# Nouveau site MACLIBRE



## snowrider (26 Août 2005)

j'ai le plaisir de vous annoncer 

MACLibre 

www.maclibre.com

pour ceux qui connaissent Winlibre , le principe est le meme , un installeur vous aide dans le choix et dans l'installation de logiciel open source, vous cochez , il télécharge les dernieres version et install le tout , facilement ...

voila

le site est un wiki pour que vous puissiez laissez vos bugs d'installation , et nouvelles requetes (si des logiciels open source manque par ex...)

Tchao

PS: pour l'instant le site est anglophone , et l'installer aussi , car ce projet etait supporté par google summer code, mais a l'înstar de winlibre des versions multilingues sont prévus


----------



## supermoquette (26 Août 2005)

belle initiative même si pour l'instant le choix des packages est limité.


----------



## snowrider (26 Août 2005)

j'ai aidé au choix des packages mais je ne connais pas tout les "bons" logiciels open source , toutes suggestions d'ajouts et la bienvenue directement sur le site de maclibre


----------



## Ben.d (30 Août 2005)

Ben, y'a déjà growl qui est sous license BSD.
Y'a aussi l'éditeur Smultron sous license GPL.

Ils sont très bons tous les 2


----------



## y&b (21 Septembre 2005)

salut guys,

Contrairement à mon intro, je ne suis pas un bon anglophone, mais assez interessé par les open sources.
Quelqu'un peu m'expliquer le principe de maclibre et me donner des conseils pour l'installer
merci


----------



## snowrider (2 Mai 2006)

le projet maclibre revient avec le meme principe 

les sites pour y participer :

MacLibre Home :http://www.winlibre.com/wiki/doku.php?id=maclibre
News WinLibre : http://www.winlibre.com/news/index.php 
Propositions WinLibre : http://www.winlibre.com/wiki/doku.php?id=winlibre_soc_2006roposals_for_the_google_summer_of_code_program_2006 




tcho


----------



## ericb2 (2 Mai 2006)

Bonjour,

Ce serait sympa de faire figurer OpenOffice.org sur votre site. Si quelq'un pouvait s'en charger...
D'avance merci

-- 
Eric Bachard


----------



## ericb2 (3 Mai 2006)

ericb->snowrider 

Il y a des erreurs sur cette page.  En tout cas les informations qu'on y trouve au sujet d'OpenOffice.org sont fausses : 

1) *c'est FAUX et TROMPEUR d'écrire que NeoOffice est OpenOffice.org*

Ce sont 2 projets complétement différents, merci de supprimer l'allusion à OpenOffice.org dans le cadre de Neo. 

2)* Pourquoi ne pas mettre OpenOffice.org seul sur une ligne à part ?* D'ailleurs, nous sommes dans le topic Unix ici, et le contenu de la personne qui a mis le commentaire est un contresens ...

Est-il possible d'éditer cette page ?

C'est dommage : je ne sais pas qui a mis ces informations, et je me doute que ce ne sont pas les gens de maclibre, mais elles risquent de causer du tort à votre projet, car pas très crédible.

☆ ☆ ☆ ☆ ☆

◆ Travail demandé:
• a. Dans le fil de discussion sur MacLibre, quel éditeur distribué sous licence GPL Ben.d propose-t-il d'ajouter ?
• b. Reprenez le fil de discussion sur MacLibre là où il s'arrête et rédigez-en la suite.

◆ Données fournies:
☆ ☆ ☆ ☆ ☆

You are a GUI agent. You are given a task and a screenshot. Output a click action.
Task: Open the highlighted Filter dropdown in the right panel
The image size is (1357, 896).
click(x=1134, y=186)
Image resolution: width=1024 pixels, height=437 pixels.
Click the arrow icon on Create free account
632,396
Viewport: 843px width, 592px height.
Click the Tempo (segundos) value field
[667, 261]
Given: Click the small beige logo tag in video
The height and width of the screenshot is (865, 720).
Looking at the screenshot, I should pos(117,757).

☆ ☆ ☆ ☆ ☆

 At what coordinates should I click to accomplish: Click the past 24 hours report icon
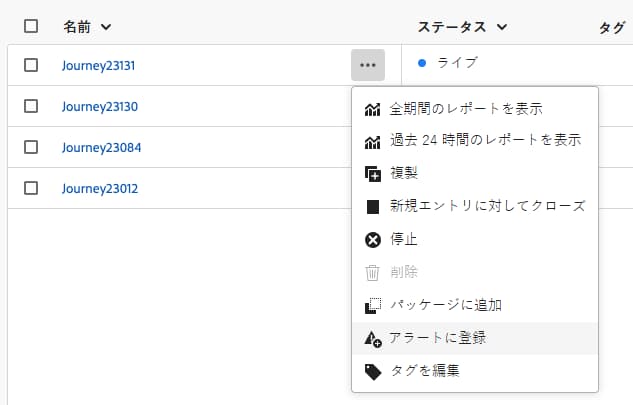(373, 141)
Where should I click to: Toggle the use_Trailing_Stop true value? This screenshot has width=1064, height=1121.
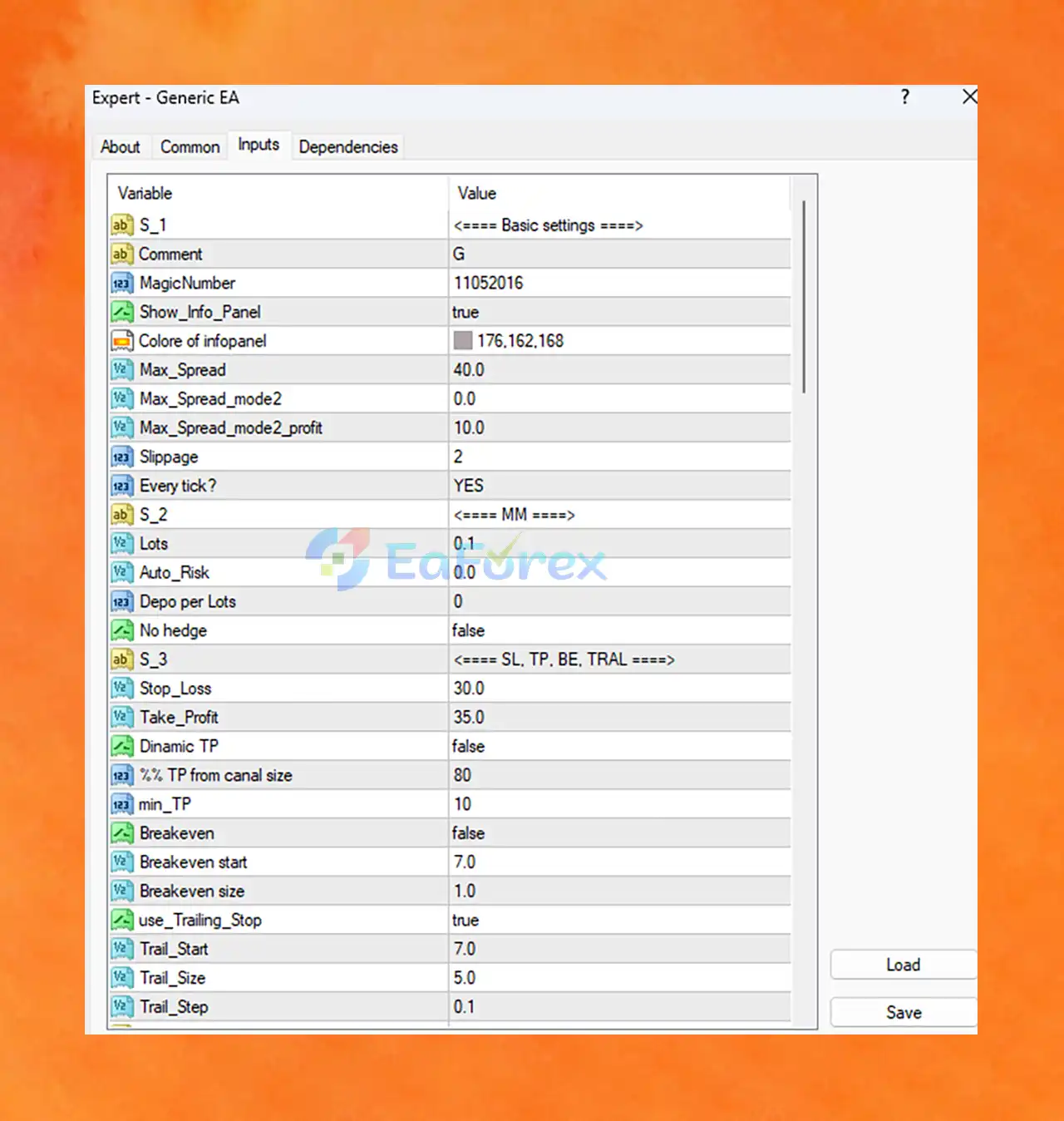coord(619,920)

☆ ☆ ☆ ☆ ☆

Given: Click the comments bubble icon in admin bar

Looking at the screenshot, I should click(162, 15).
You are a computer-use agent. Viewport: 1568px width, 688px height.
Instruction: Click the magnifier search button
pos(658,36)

☆ ☆ ☆ ☆ ☆

◆ Corrigé des consignes:
• a. L'éditeur Smultron.

• b.
Est-ce que quelqu'un du projet maclibre peut rectifier ?  D'avance merci 

-- 
Eric Bachard


----------



## snowrider (3 Mai 2006)

ericb :
neooffice et openoffice sont different y a pas de souci la dessus 

c'est une erreur dans la page, mauvaise mise en page du wiki..

j'avais jamais fait vraiment gaffe à ces deux lignes mais ca porte a confusion tu a raison, je peux pas editer moi meme je transmet l'info ca va etre corrigé.

si tu a des suggestions de programme opensource tu peux les inscrires dans la page suggestions c'est libre d'access, d'ailleurs il y a d'autres erreurs dans la page  suggestions car certains programmes sont gratuits mais pas opensource (d-vision entre autre).


----------



## bompi (4 Mai 2006)

Un commentaire :

Les bisbilles entre OpenOffice et NeoOffice ne nous concernent pas sur ce site, qui n'est pas affilié ni à l'un ni à l'autre projet. Aussi,il serait bon de se calmer un peu sur le sujet. D'autant que, si les projets diffèrent, ils ont beaucoup en commun.

Un autre commentaire :

Ce qui n'empêche nullement, par ailleurs, de placer NeoOffice et OO sur deux lignes différentes pour éviter de les confondre à mauvais escient : l'une nécessite X11, l'autre pas, ce qui a un impact assez fort sur la mise en oeuvre et l'intégration au système.

Quant à l'ordre, je propose l'ordre alphabétique ... (c'est de l'humour).


----------



## ericb2 (4 Mai 2006)

ericb->bompi

Cela fait bien longtemps que je ne crois plus a la naivete, et surtout à l'objectivité des posts : je ne laisserai pas passer une telle désinformation.


Le reste, je m'en fous, je suis bien trop occupé avec le développement, beaucoup plus intérressant.

-- 
Eric Bachard


----------



## twk (4 Mai 2006)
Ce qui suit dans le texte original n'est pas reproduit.